## PASSAGE GIVEN
_ _ _ _ _

Or … pick your poison: Software that does important stuff for a company takes time and effort to implement. And then, every year, the company in question adds a swarm of small enhancements to tailor and adjust the system so it fits the company even better.

All this represents more than just sunk cost, although the sunk cost is nothing to sneeze at.

No, even more than sunk cost, the software a company runs on represents a collection of ingrained habits — the software becomes embedded in the business culture.

And now, to pursue new opportunities, or to compete with businesses that have newer and better systems to support their operations, or because the company’s old business model has run out of gas and the company has to do something different or die … for one of these reasons or maybe a different one, the company has to do something its current suite of applications won’t support very well.

Faced with the need to rip out and replace major chunks of the company’s business infrastructure, in order to support a new and untried business direction, it’s easy to find dozens of reasons to coast along for one more year, leveraging the sunk costs instead.

_ _ _ _ _

## MATERIAL
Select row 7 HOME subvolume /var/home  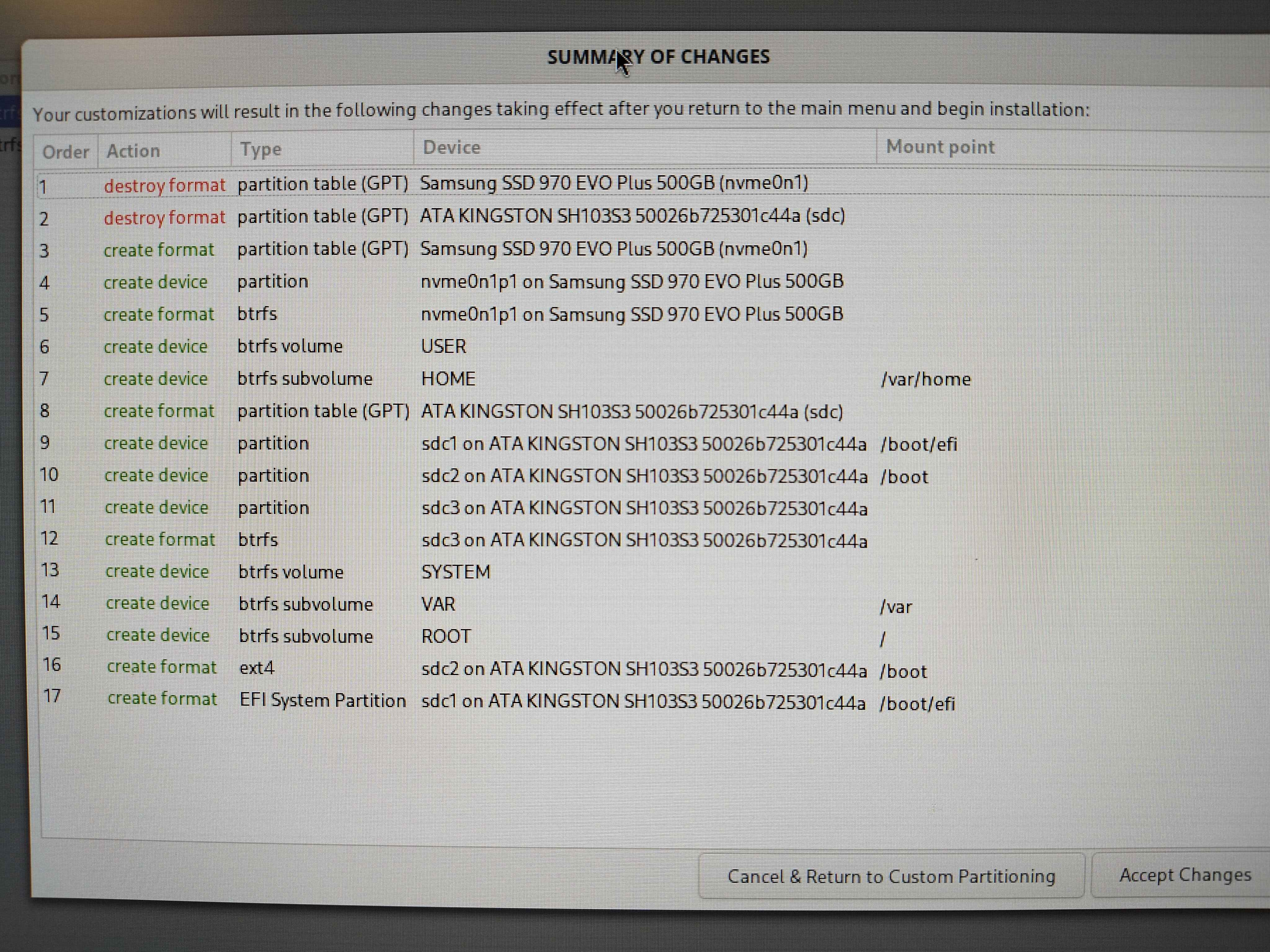[x=448, y=379]
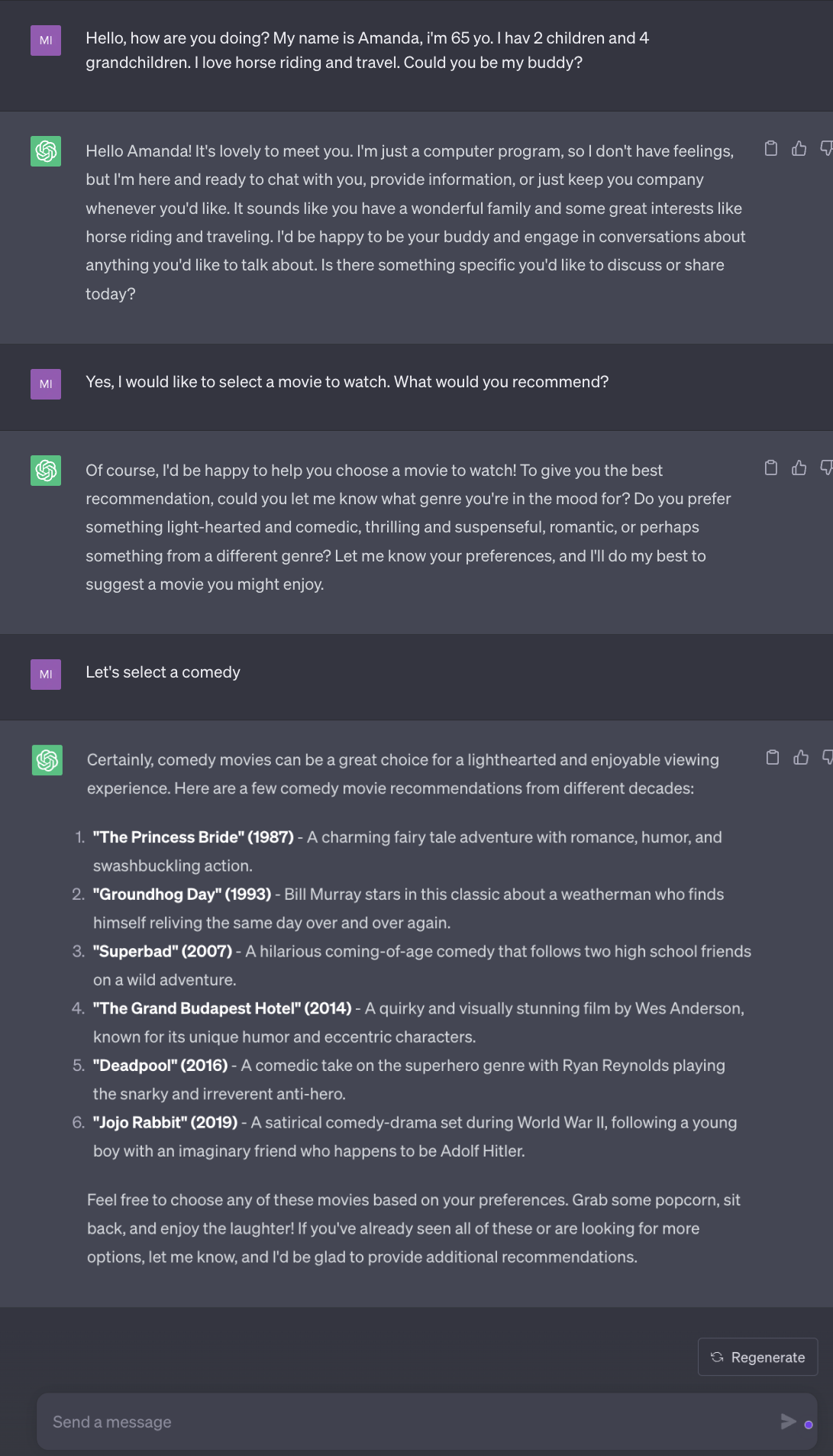Thumbs up the genre question reply
The height and width of the screenshot is (1456, 833).
pos(799,468)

_ _ _ _ _

## OBJECTIVES
A – For the passage on business software, decide whether each statement agrees with it, answering yes or no and quoting the words that settle it: (i) The passage calls the sunk cost significant. (ii) The passage says companies make one large enhancement to their software each year. (iii) The passage says the software becomes part of the business culture.
B – Write the next part of the passage on business software, starting after its last sentence.
This material comes from a separate source and has no connection to the passage on business software.

## THE ANSWERS
A –
(i) Yes: "although the sunk cost is nothing to sneeze at."
(ii) No: "adds a swarm of small enhancements"
(iii) Yes: "the software becomes embedded in the business culture."

B –
What’s the solution? Is there a solution?

According to legend, when American Airlines first invented frequent flier, it ran the whole program on electronic spreadsheets for three years, until it was able to build a “real” system to handle the program. True or not, the concept points the way: When trying out a new business concept, don’t invest in a robust, scalable systems architecture. Doing so will take everyone’s eyes off the ball. Instead, cobble together capabilities out of whatever cheap alternatives will be good enough to get by.

This is, after all, a new business. Nobody knows what it will really need.

And when nobody knows what they really need, there’s no point investing heavily in it.